··· DATA EXTRACT ···

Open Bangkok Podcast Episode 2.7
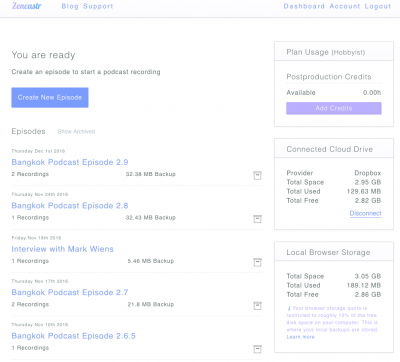The width and height of the screenshot is (400, 362). (70, 292)
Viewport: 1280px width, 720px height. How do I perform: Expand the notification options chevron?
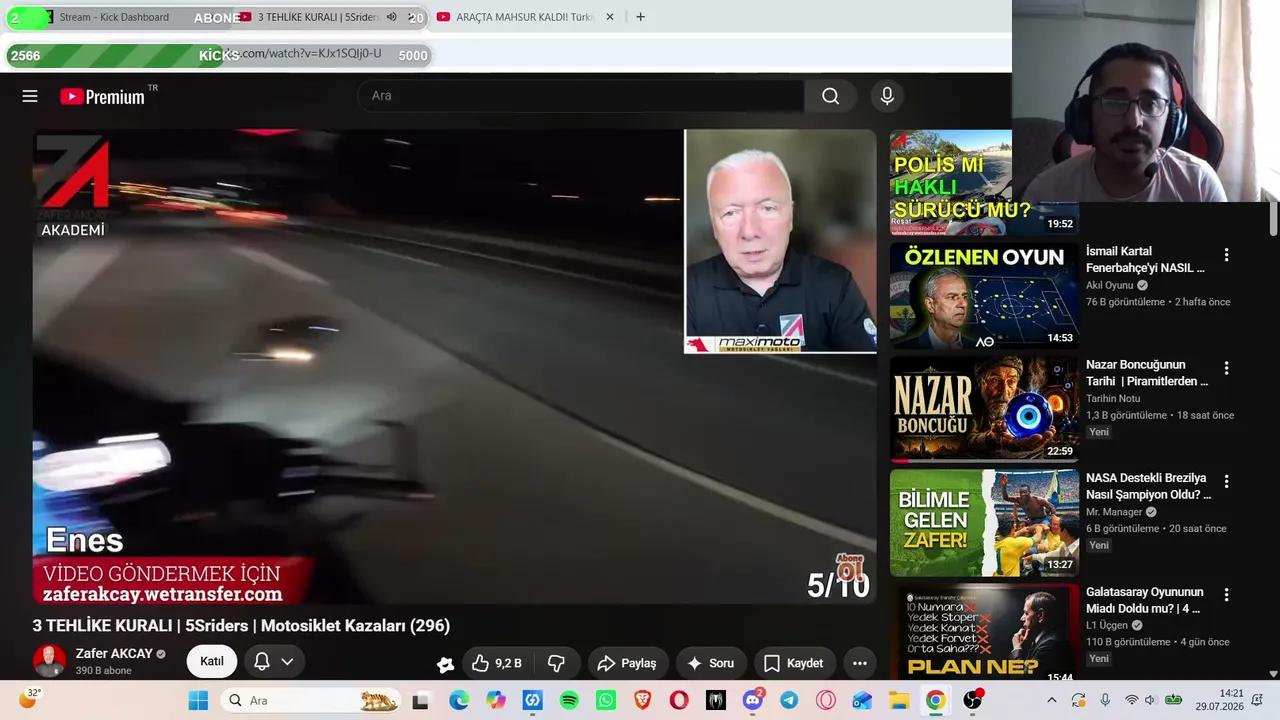[287, 662]
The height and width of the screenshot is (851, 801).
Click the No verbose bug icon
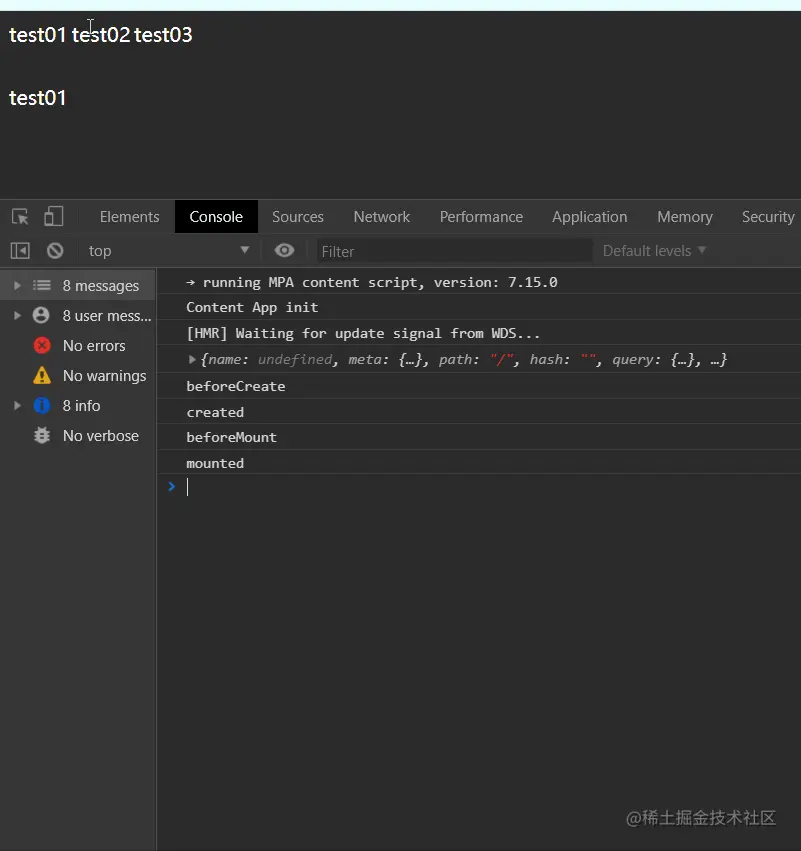coord(42,435)
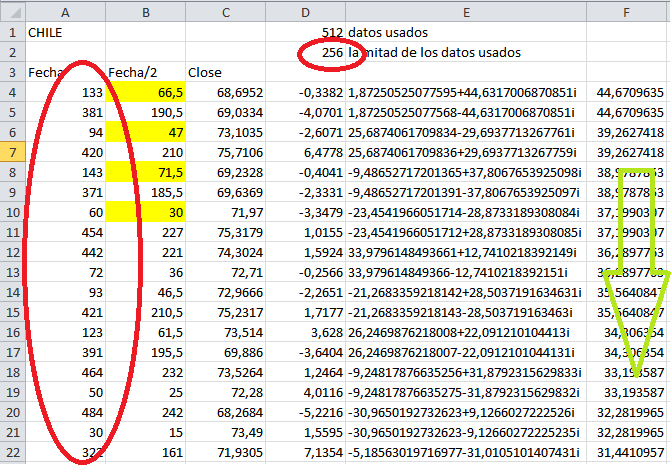Click the select-all corner of the sheet
The image size is (672, 466).
tap(12, 11)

···

- **WORK ORDER**
Every line above should be retyped exactly; the pictures do not belong in the copy.

- **ANSWER BOX**
Open Bangkok Podcast Episode 2.7
The width and height of the screenshot is (400, 362). (70, 292)
Viewport: 1280px width, 720px height. How do I perform: Expand the notification options chevron?
[287, 662]
The height and width of the screenshot is (851, 801).
Click the No verbose bug icon
coord(42,435)
Click the select-all corner of the sheet
The image size is (672, 466).
tap(12, 11)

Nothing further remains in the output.